(Stored data)
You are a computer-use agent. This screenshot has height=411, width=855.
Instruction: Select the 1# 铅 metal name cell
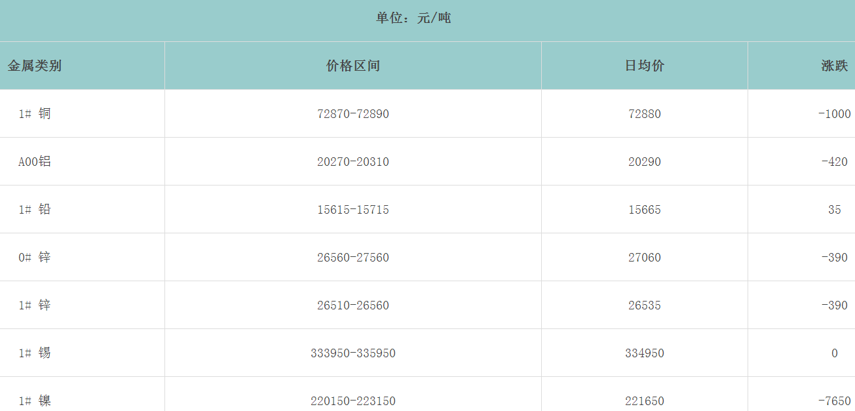(35, 210)
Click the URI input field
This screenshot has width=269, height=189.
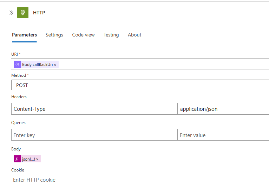(x=158, y=64)
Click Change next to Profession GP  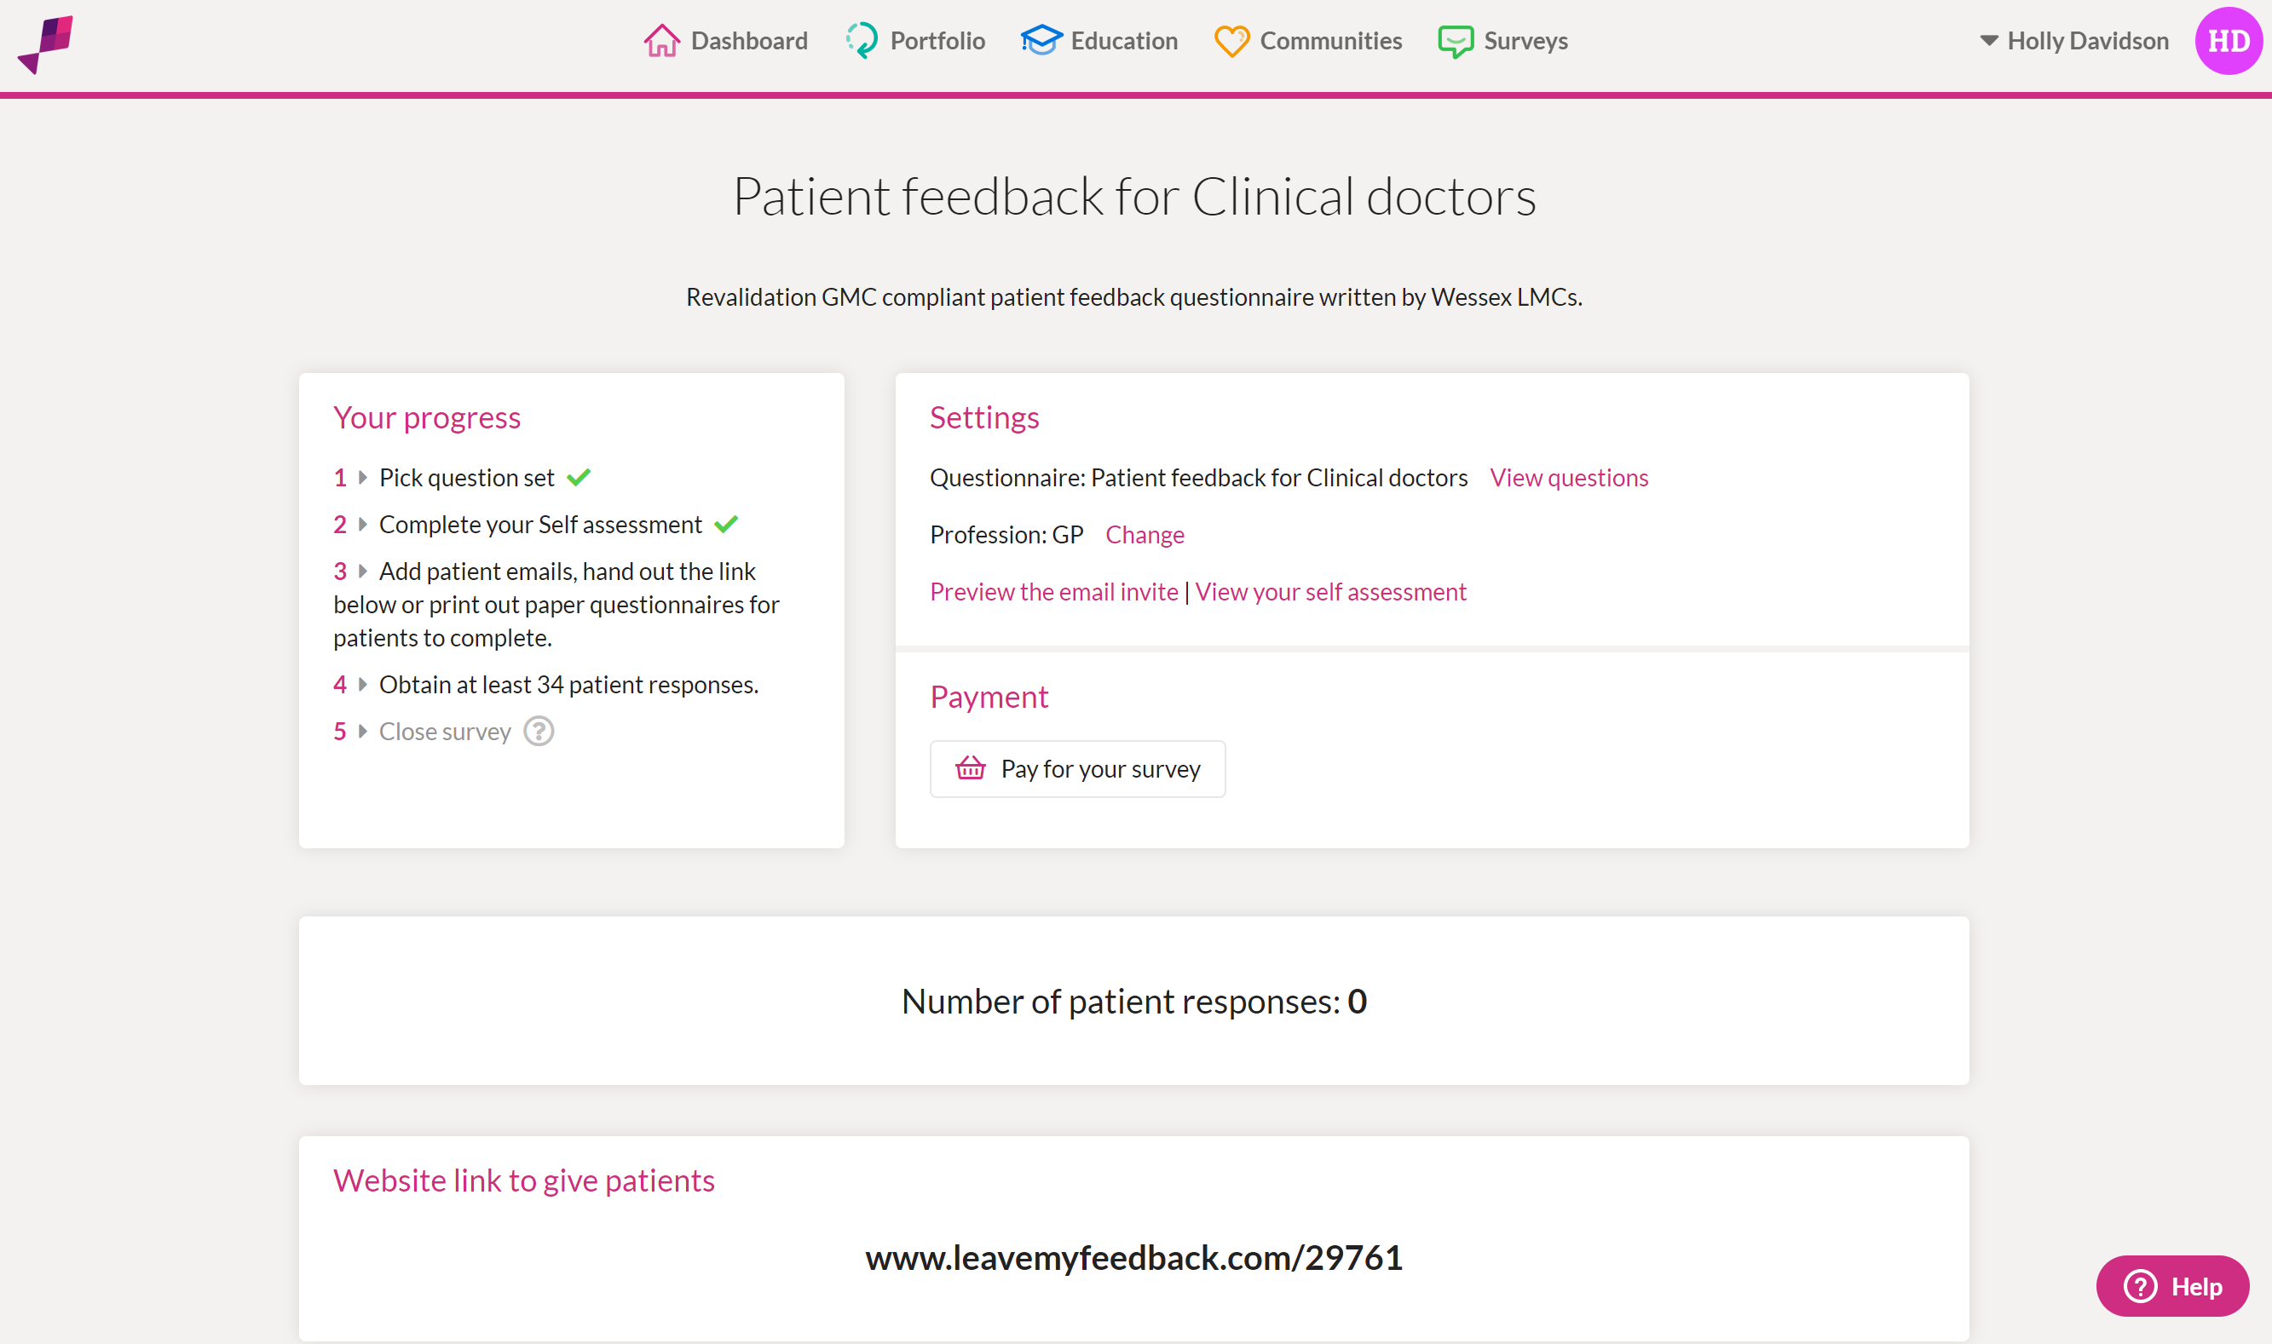tap(1145, 534)
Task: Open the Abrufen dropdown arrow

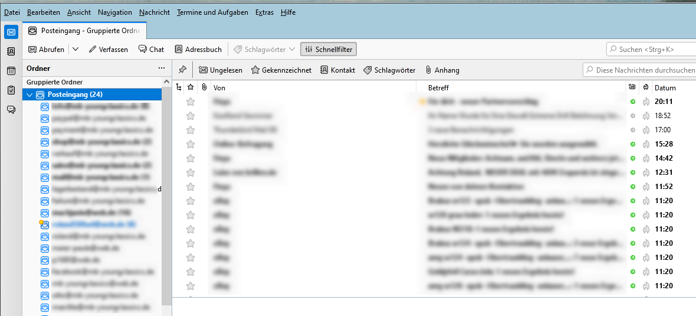Action: coord(75,50)
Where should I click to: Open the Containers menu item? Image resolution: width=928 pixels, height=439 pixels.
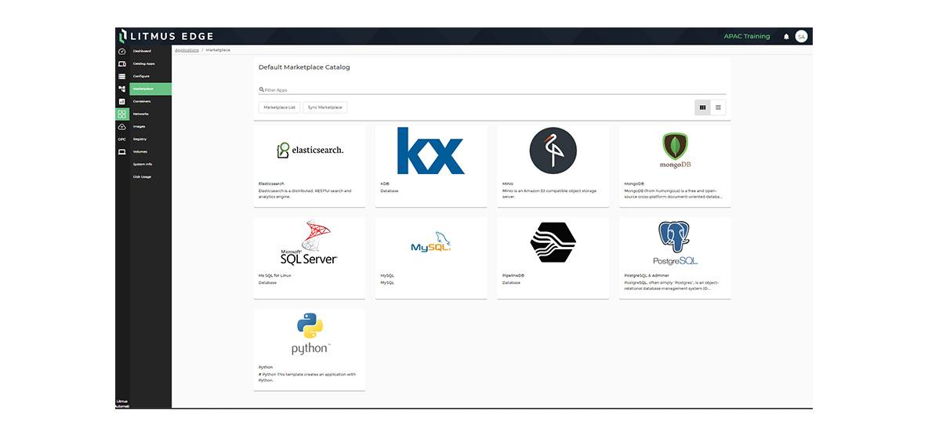point(142,101)
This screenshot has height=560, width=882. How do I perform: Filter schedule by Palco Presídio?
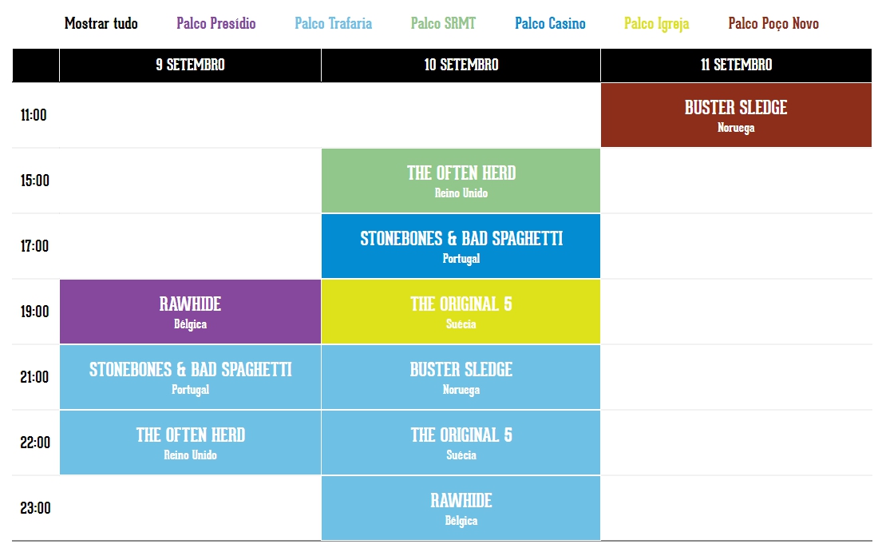click(216, 24)
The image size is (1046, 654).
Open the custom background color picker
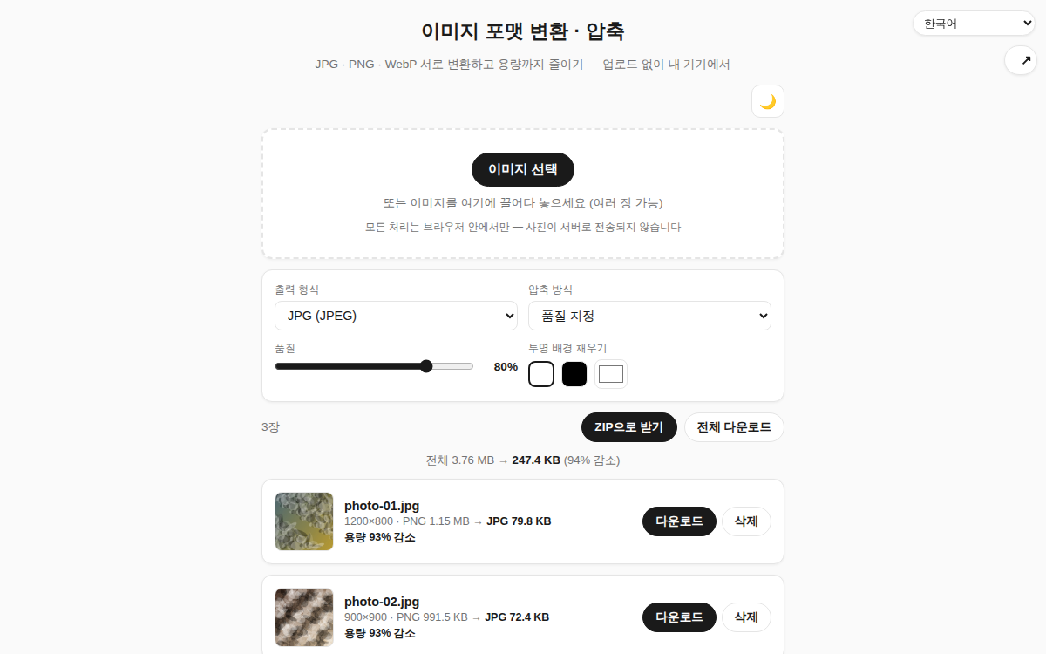611,374
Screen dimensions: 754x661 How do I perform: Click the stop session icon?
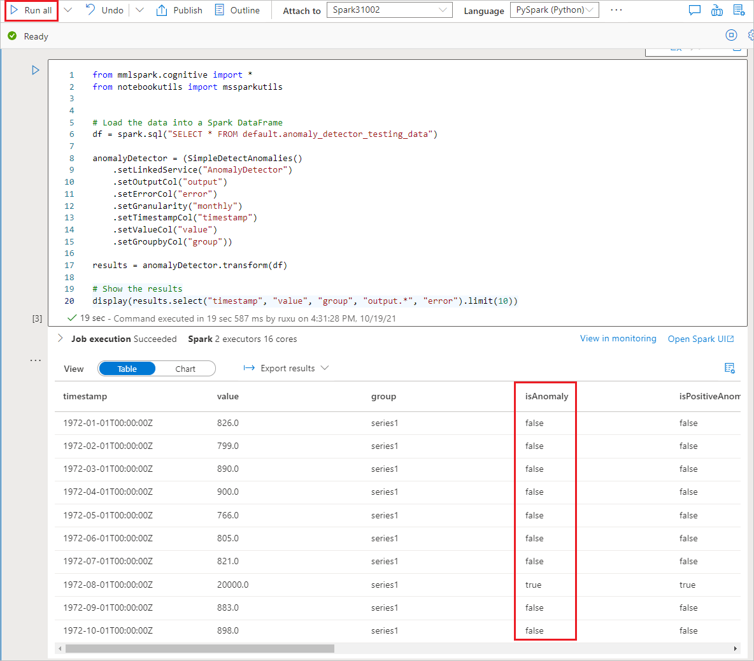click(x=731, y=36)
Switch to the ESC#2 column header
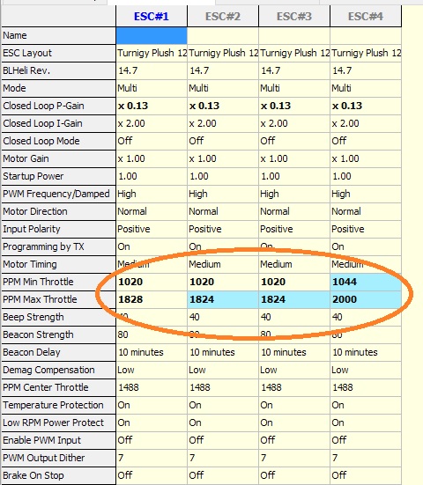 pos(223,17)
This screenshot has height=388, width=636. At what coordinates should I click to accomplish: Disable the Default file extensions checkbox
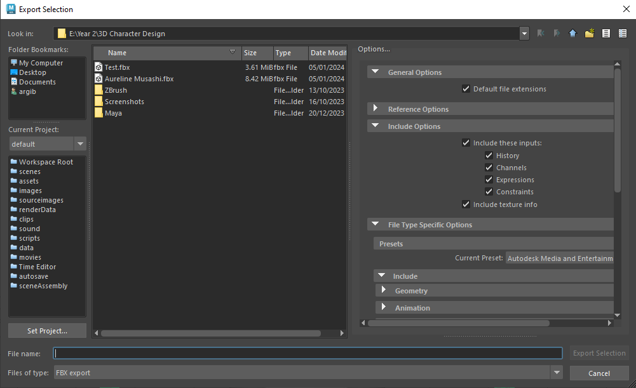pyautogui.click(x=466, y=89)
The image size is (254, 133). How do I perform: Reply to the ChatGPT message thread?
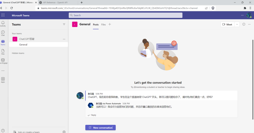click(92, 115)
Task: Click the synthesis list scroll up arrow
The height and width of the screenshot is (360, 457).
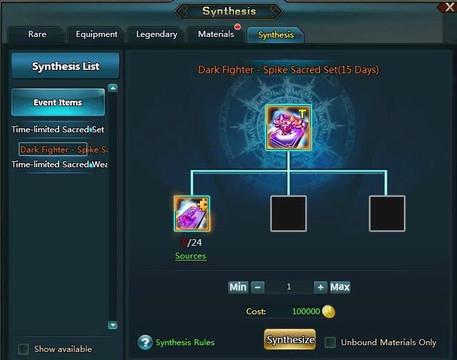Action: tap(113, 88)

◆ **How to complete this task**
Return exactly the lines from the one with "The image size is (1046, 654)." through the last line of the entries above, both ends included. No pictures may appear in the copy.

◆ **Response box**
The image size is (1046, 654).
Open the custom background color picker
611,374
Screen dimensions: 754x661 How do I perform: Click the stop session icon?
click(x=731, y=36)
Switch to the ESC#2 column header
 pos(223,17)
This screenshot has height=388, width=636. At what coordinates should I click to accomplish: Disable the Default file extensions checkbox
pyautogui.click(x=466, y=89)
The image size is (254, 133). How do I perform: Reply to the ChatGPT message thread?
click(92, 115)
Task: Click the synthesis list scroll up arrow
The height and width of the screenshot is (360, 457).
Action: tap(113, 88)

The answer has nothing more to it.